Doubly Irritating

Someone I work with asked me why I thought people deliberately did things that irritated them. The question had a particular slant and I found myself thinking about it more broadly long after I’d replied, about what I’ve seen (rather than what I’ve read … there’s a library of theory on this and I don’t think it helps).
        People who are exerting a lot of self-control or feel they are being controlled often watch angry, violent films. The Romans used to go to the arena and watch people getting killed, so that’s nothing new in that. And I suppose the idea, not that it’s being had at the time, or maybe ever being had apart from by people like me watching from far, far away is that the act of catharsis allows the spectators to come away feeling satisfied, having poured out their angry feelings (without doing anything to change the way they begin having them: overthrow the emperor, that kind of thing). Cathartic situations inevitably leave people more irritated because they introduce the idea of the hope of an ending, or of change or something like that, which they bring back to their unpleasantly repressive lives. Someone in a bad job goes on fantasising of killing their boss, maybe, in the manner of a violent film she or he watched.
        Perhaps people choose to be irritated in the sense that they can’t help act out an obsession or impulse. If they’re feeling all over the place doing so can give them an outlet and a container for their restless, unbearable feelings. They can track someone or something, and it might excite them, or satisfy them, give them a feeling of connection – but it’s false. They remain disconnected.

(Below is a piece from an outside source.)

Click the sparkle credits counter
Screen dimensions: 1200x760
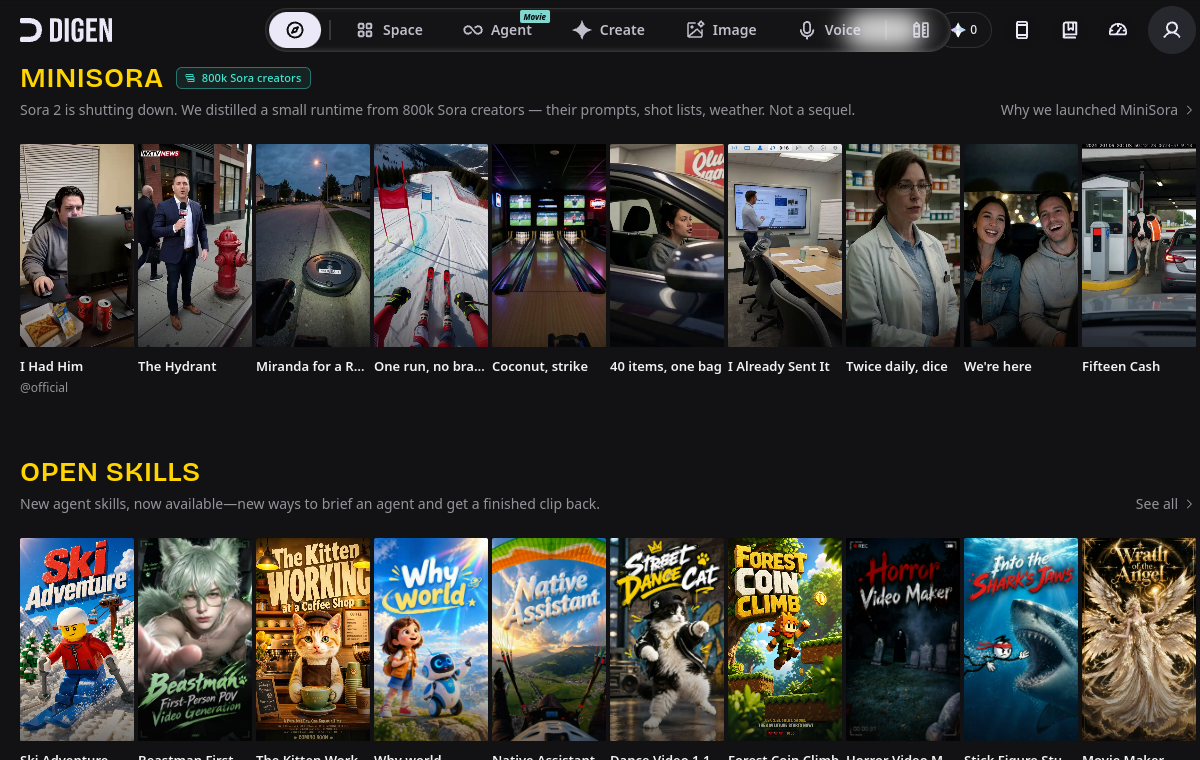965,30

        Obsession introduces conflicts in a really uncomfortable way. Someone who’s obsessed ends up trying to know things that he or she would not normally know, and the object of their obsession may be acting as if they are unobserved – without defending against, or trying to protect the feelings of the obsessed person. So the object of obsession behaves in a grandly conflicting way … conflicting, at least, with the person who’s following them on Instagram, Facebook, etc. Contempt cements the couple (that’s Leo Bersani).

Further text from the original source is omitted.